The Constitution does not throw its hands up completely and leave the states without authority of any kind ~ it did, in fact, leave "importation of such persons" to the states AND then only restricted that with a TAX.

Hmm ~ yup ~ there's a darned good question concerning the federales authority to set immigration quotas ~ if that's not also linked to the issue of uniformity of process which is certainly imposed by the constitution.

Some of the things you imagine to be sanctioned directly by the Constitution, or through the doctrine of necessary implication ARE NOT, in fact, sanctioned, nor does that doctrine apply.

You'll find, instead, that the Supreme Court will refer to the IMPLIED POWERS and for that they'll turn to the predecessor standards ~ in this case those of the King of Spain, Philippe II/III as stated in the Treaty of London 1604 (that's our "founding founding document". I was just reading it last evening and the King of Spain dictated equal treatment of foreign and domestic merchants in the market place! He also dictated who was to be allowed in ~ and named the countries.
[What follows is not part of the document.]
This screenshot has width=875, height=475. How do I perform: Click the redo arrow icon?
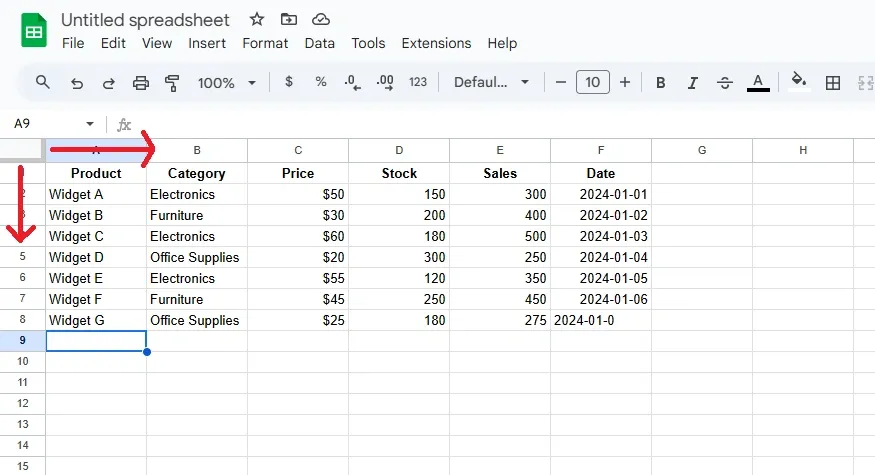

Mexico claims status as a successor entity to Spain in America. They have some treaties that suggest that to be a fact ~ where Spain agrees to recognize Mexico as an independent state.

Their history is a bit shorter than ours ~ they start out as Spain (in that 1604 treaty), then flip over to Mexico with the same rights and obligations with independence ~ even making the same land claims as Spain.

So, let's say 90% of the illegals are Mexicans. The Treaty of London of 1604 STATES that they will obey the civil and criminal laws of the countries where they enter.

I fail to see where any Mexican is exempt from the rules set forth in that treaty!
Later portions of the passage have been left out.